Plus de 20 ans après le bras de fer entre l’Etat américain et Microsoft, un autre géant de la tech est dans le collimateur de l’Oncle Sam. Mardi, le département de la Justice (DOJ) et huit Etats ont porté plainte contre Google pour abus de position monopolistique sur le marché de la publicité en ligne. Des poursuites qui s’annoncent « compliquées à gagner », estime David Balto, avocat spécialiste des dossiers antitrust qui a passé neuf ans à la Federal Trade Commission (FTC), le gendarme de la concurrence, dans les années 1990.

L’Etat américain a-t-il un dossier solide ?

Ce sont des poursuites qui vont être compliquées à gagner, notamment car elles demandent le démantèlement de la plateforme publicitaire de Google, ce qui constitue une mesure extraordinaire.
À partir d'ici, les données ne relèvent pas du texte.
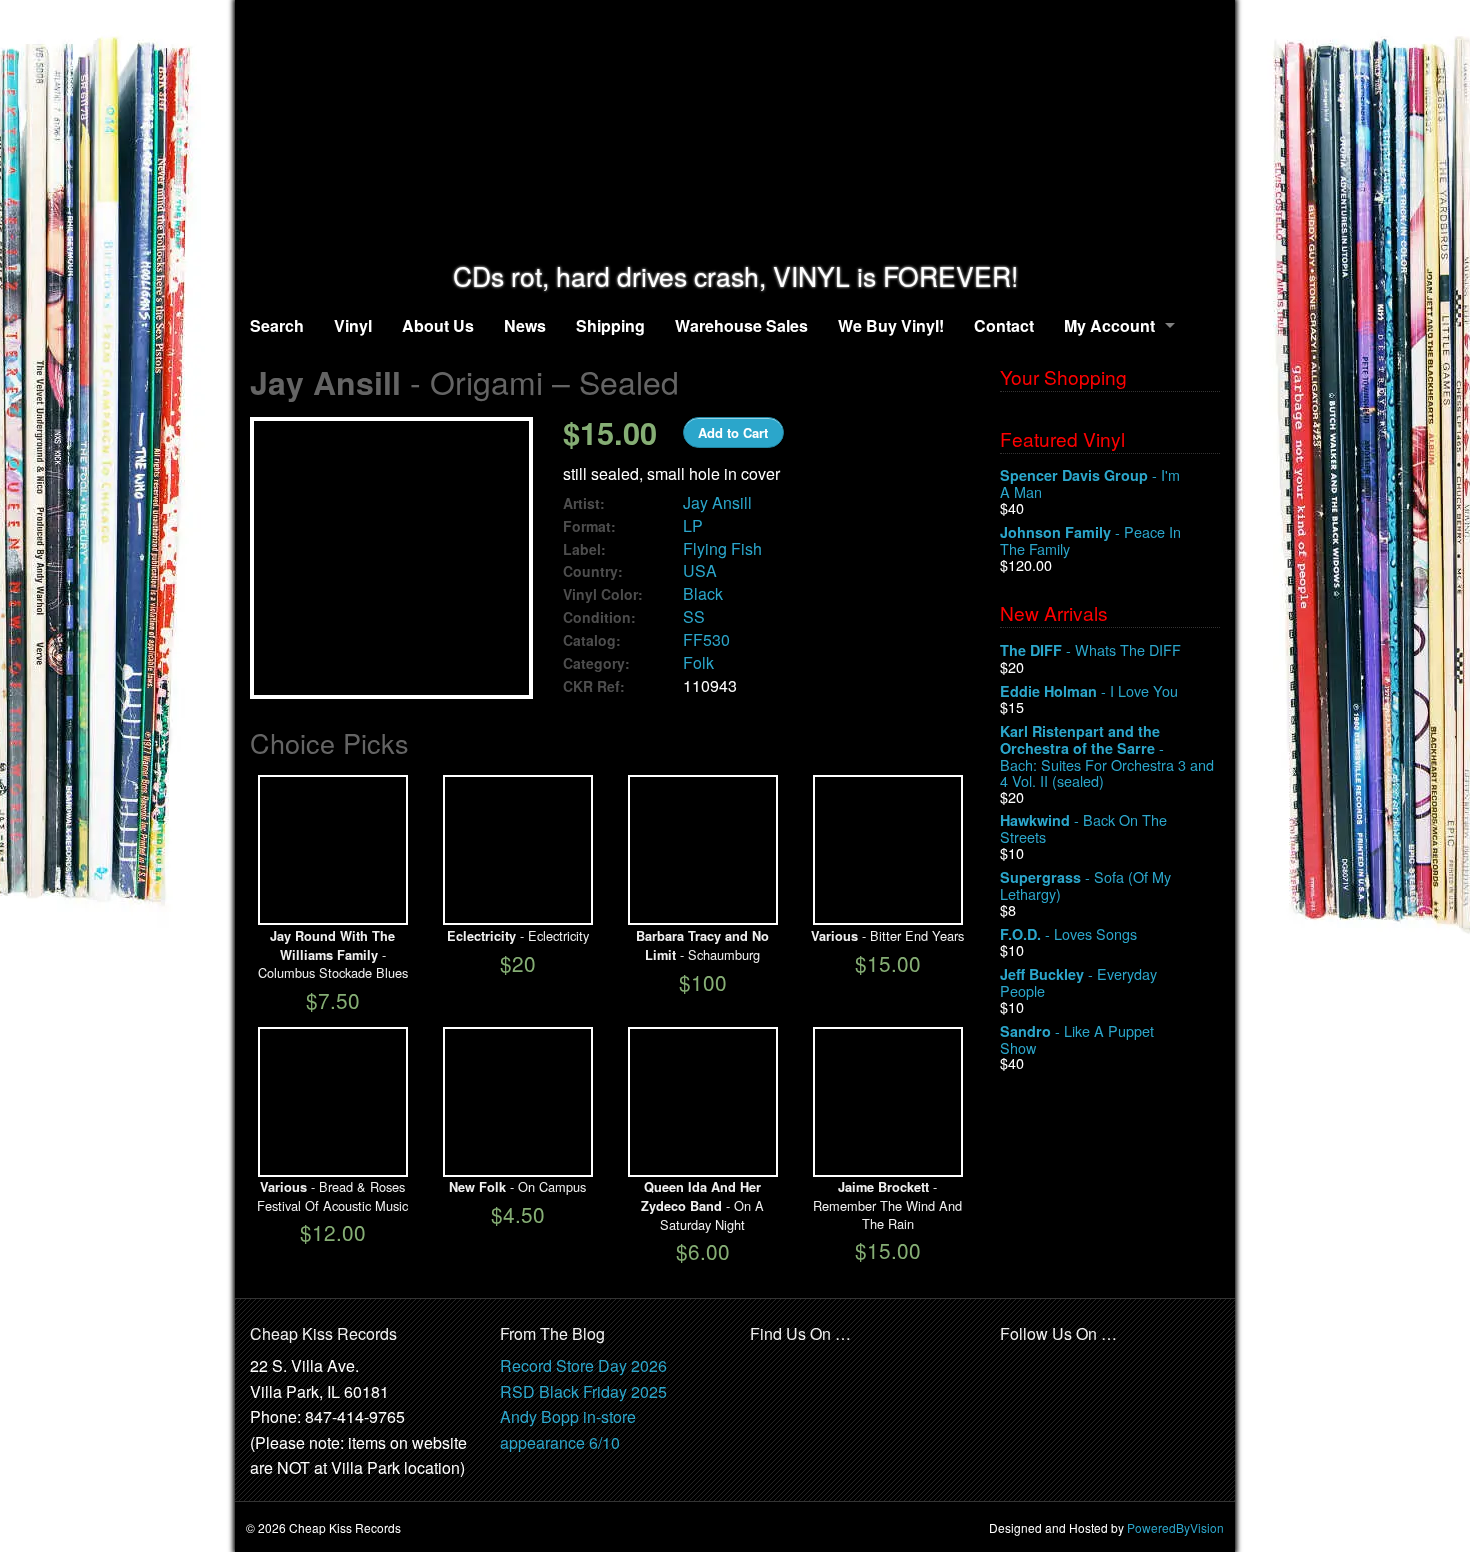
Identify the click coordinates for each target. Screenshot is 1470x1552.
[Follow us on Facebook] (1016, 1366)
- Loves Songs (1068, 934)
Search (277, 325)
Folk (698, 662)
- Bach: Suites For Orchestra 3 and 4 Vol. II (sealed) (1107, 755)
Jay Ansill (717, 502)
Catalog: (592, 640)
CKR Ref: (594, 686)
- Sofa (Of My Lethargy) (1085, 885)
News (525, 325)
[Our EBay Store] (816, 1378)
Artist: (584, 503)
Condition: (599, 617)
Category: (596, 663)
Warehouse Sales (741, 325)
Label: (584, 549)
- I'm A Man (1090, 483)
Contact (1004, 325)
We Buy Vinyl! (891, 325)
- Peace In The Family (1090, 540)
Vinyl (353, 325)
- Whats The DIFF (1090, 650)
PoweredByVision (1175, 1527)
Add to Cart (733, 432)
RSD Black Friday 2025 (583, 1391)
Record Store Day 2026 (583, 1365)
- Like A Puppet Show (1077, 1039)
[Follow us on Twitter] (1060, 1366)
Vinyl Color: (603, 594)
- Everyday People (1078, 982)
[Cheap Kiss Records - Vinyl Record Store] (735, 130)
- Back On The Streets (1083, 828)
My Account (1109, 325)
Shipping (610, 325)
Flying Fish (722, 548)
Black (703, 593)
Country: (593, 571)
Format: (589, 526)
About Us (438, 325)
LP (693, 525)
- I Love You (1089, 691)
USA (700, 570)
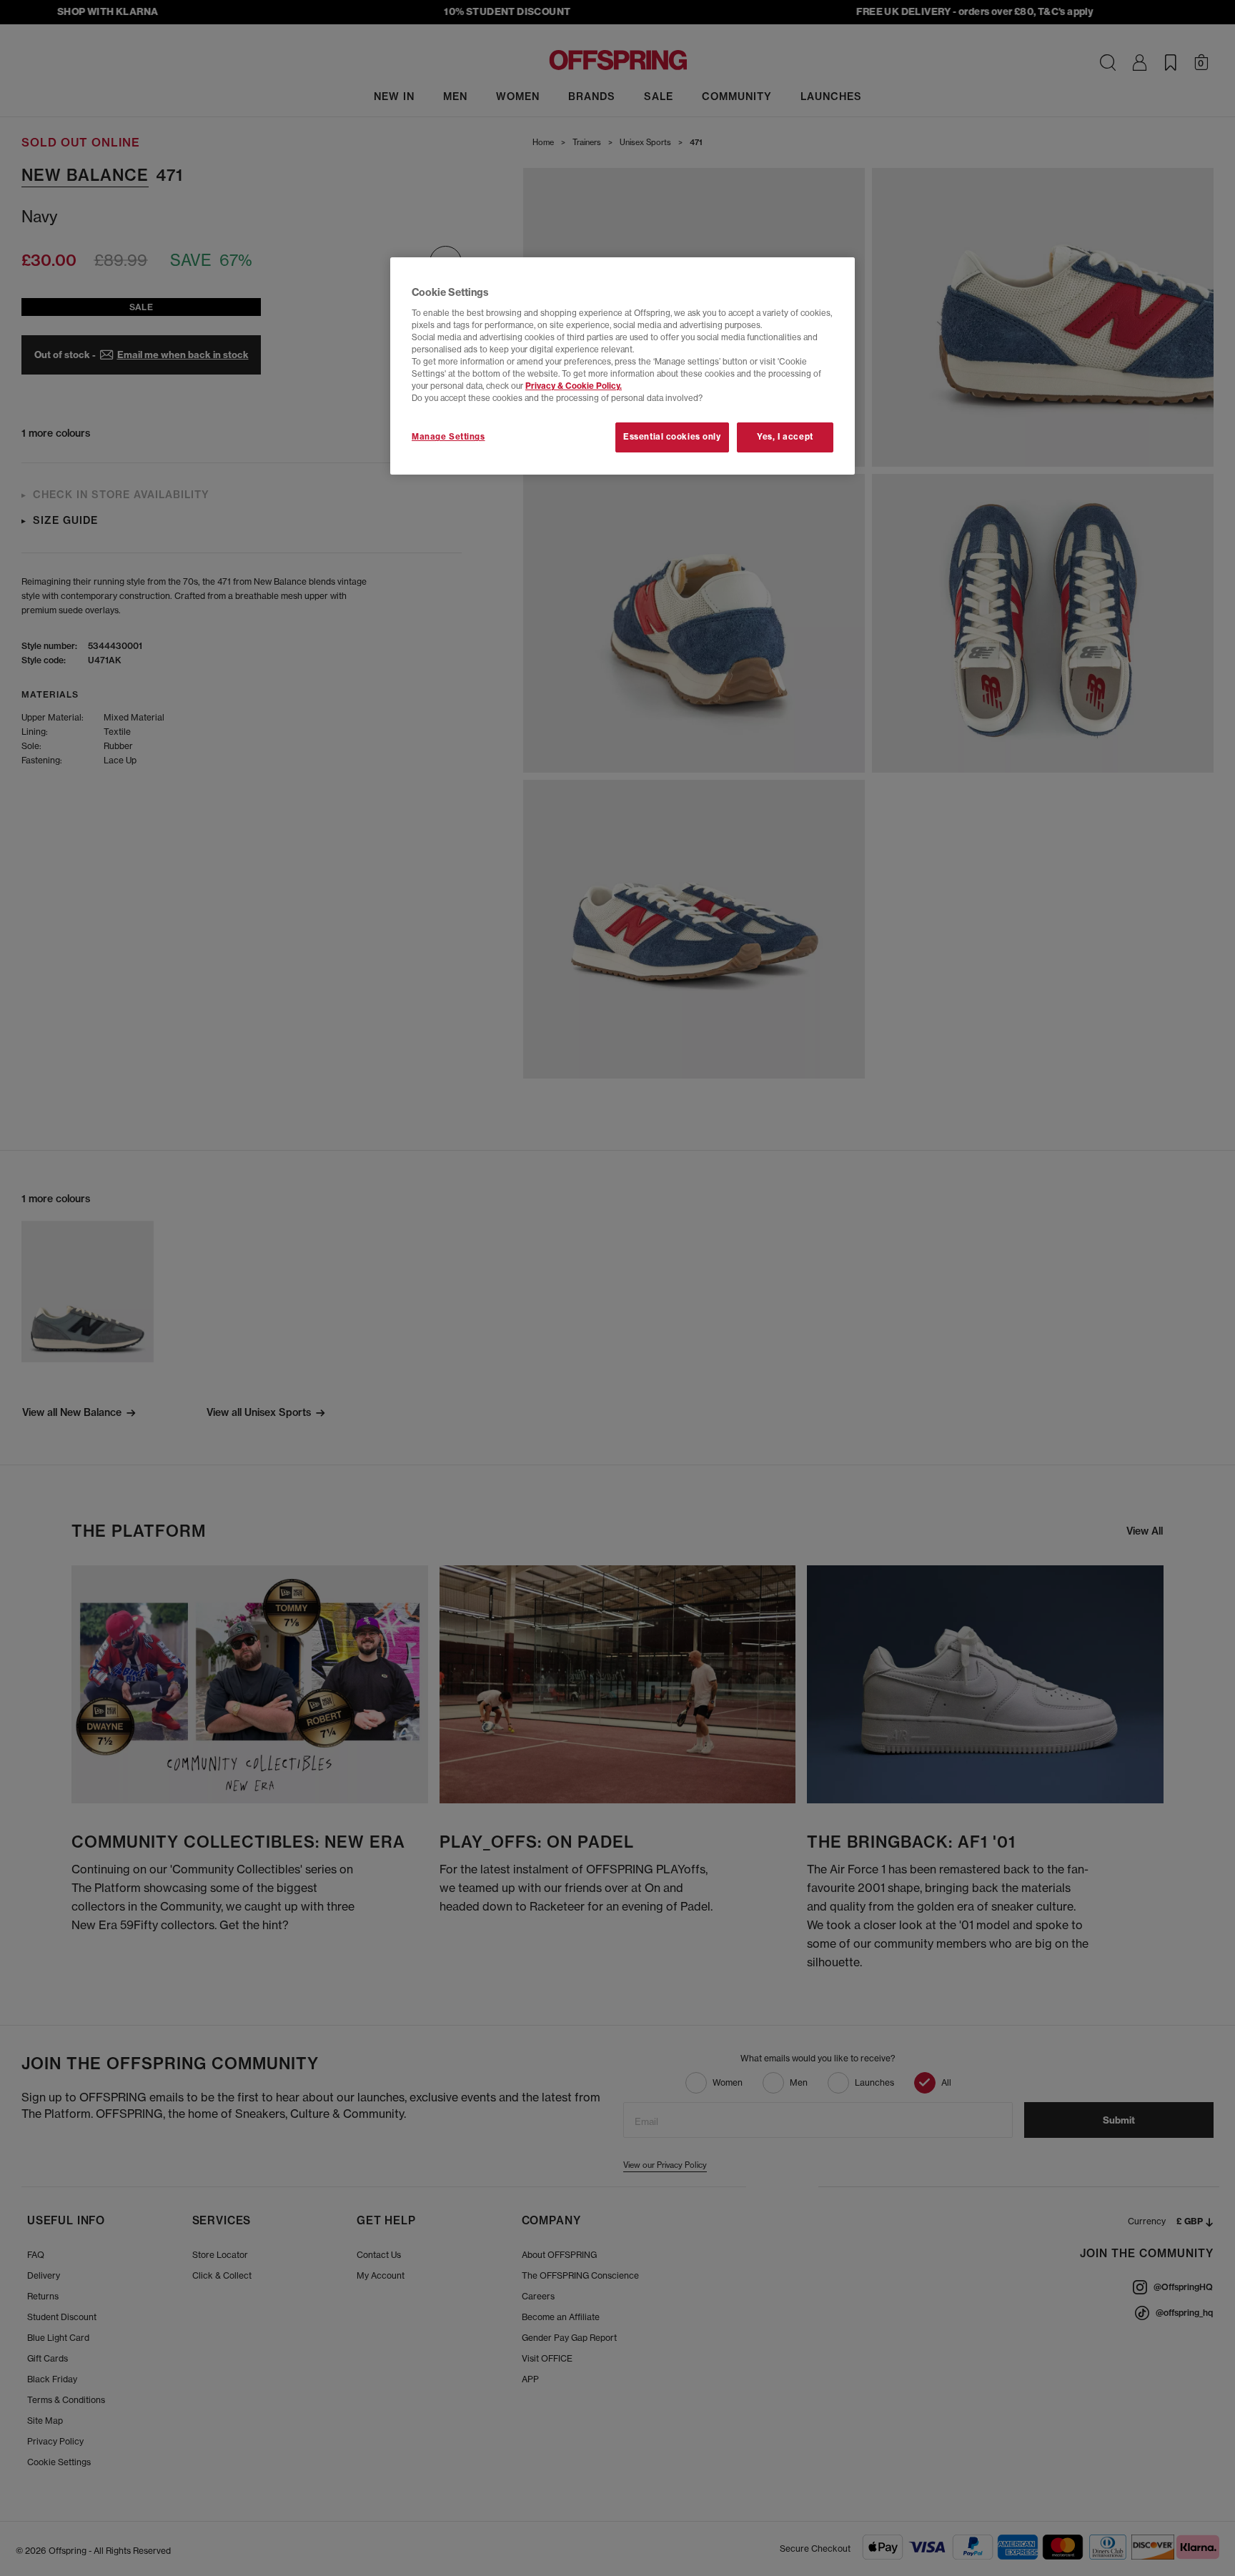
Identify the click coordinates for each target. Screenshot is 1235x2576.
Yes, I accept (785, 437)
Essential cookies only (672, 437)
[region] (622, 366)
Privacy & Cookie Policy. (573, 386)
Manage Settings (448, 437)
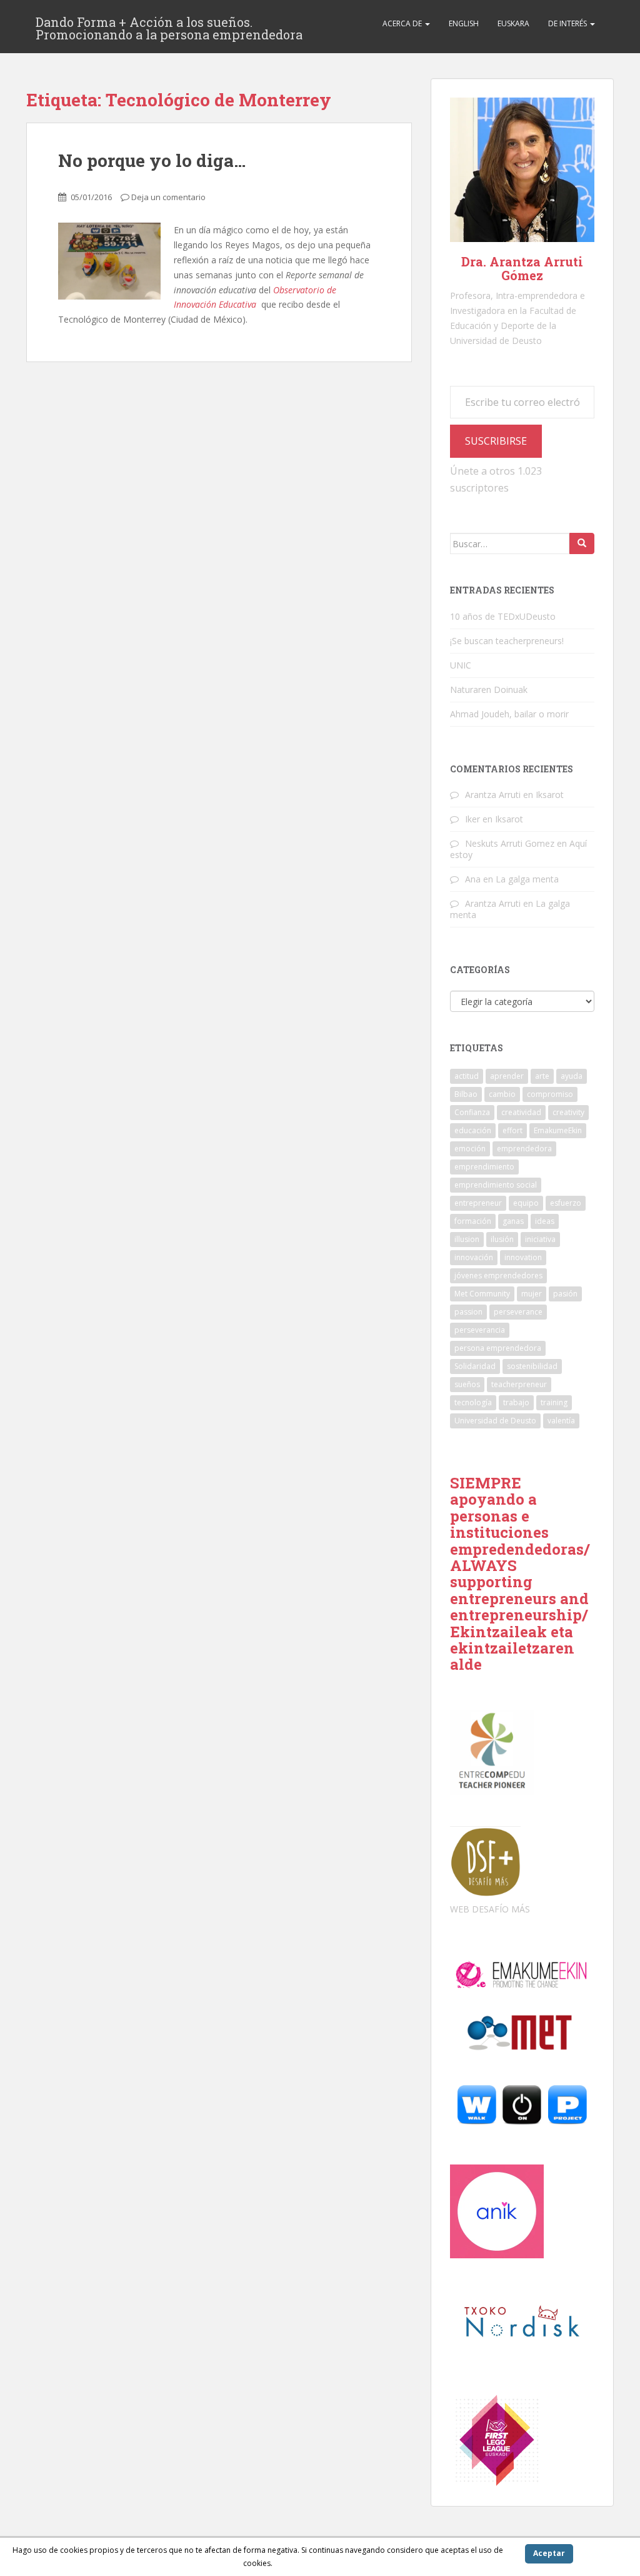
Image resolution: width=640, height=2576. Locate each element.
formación (472, 1221)
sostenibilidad (532, 1366)
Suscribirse (496, 441)
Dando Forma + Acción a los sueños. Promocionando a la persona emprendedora (169, 26)
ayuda (571, 1076)
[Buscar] (581, 543)
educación (472, 1130)
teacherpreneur (519, 1384)
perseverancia (479, 1330)
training (554, 1402)
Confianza (472, 1112)
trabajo (516, 1402)
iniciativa (540, 1239)
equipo (526, 1203)
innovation (523, 1257)
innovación (473, 1257)
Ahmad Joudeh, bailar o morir (509, 714)
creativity (568, 1112)
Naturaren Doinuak (489, 689)
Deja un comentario (168, 197)
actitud (466, 1076)
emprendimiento (484, 1166)
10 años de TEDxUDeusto (503, 616)
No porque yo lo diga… (152, 160)
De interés (568, 23)
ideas (544, 1221)
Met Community (482, 1293)
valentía (561, 1420)
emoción (470, 1148)
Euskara (513, 23)
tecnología (473, 1402)
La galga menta (527, 879)
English (464, 23)
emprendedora (524, 1148)
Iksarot (550, 795)
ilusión (502, 1239)
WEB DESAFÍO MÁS (490, 1909)
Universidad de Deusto (495, 1420)
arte (542, 1076)
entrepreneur (478, 1203)
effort (512, 1130)
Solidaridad (475, 1366)
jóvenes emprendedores (498, 1275)
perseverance (518, 1311)
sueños (467, 1384)
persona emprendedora (497, 1348)
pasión (565, 1293)
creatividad (521, 1112)
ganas (513, 1221)
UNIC (460, 665)
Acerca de (403, 23)
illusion (466, 1239)
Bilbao (466, 1094)
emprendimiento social (495, 1184)
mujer (531, 1293)
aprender (507, 1076)
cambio (502, 1094)
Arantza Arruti (493, 795)
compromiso (550, 1094)
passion (468, 1311)
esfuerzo (565, 1203)
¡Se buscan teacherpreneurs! (507, 641)
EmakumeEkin (558, 1130)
Selon les lois antitrust, il ne suffit pas de prouver qu’une entreprise se trouve en situation de monopole. La question centrale est : « Est-ce que le public a été directement lésé par les actions de Google ? » Sur le marché de la publicité, c’est difficile à prouver, surtout avec un moteur de recherche gratuit.

Pour quelles raisons ?

Sur la publicité en ligne, ce sont avant tout les annonceurs et les éditeurs qui souffrent, pas le public. Les lois antitrust sont avant tout là pour protéger les consommateurs. On est ici dans ce que l’on appelle un two-sided market, un marché biface. En 2018, la Cour suprême avait rendu un avis en faveur d’American Express sur les frais de transactions plus élevés imposés aux marchands, en soulignant que les clients recevaient des avantages sur leur carte.

Le duopole d’Alphabet (Google) et Meta (Facebook) sur la publicité en ligne s’effrite, de près des deux tiers du marché à moins de 50 % aujourd’hui. Cela aide-t-il Google ?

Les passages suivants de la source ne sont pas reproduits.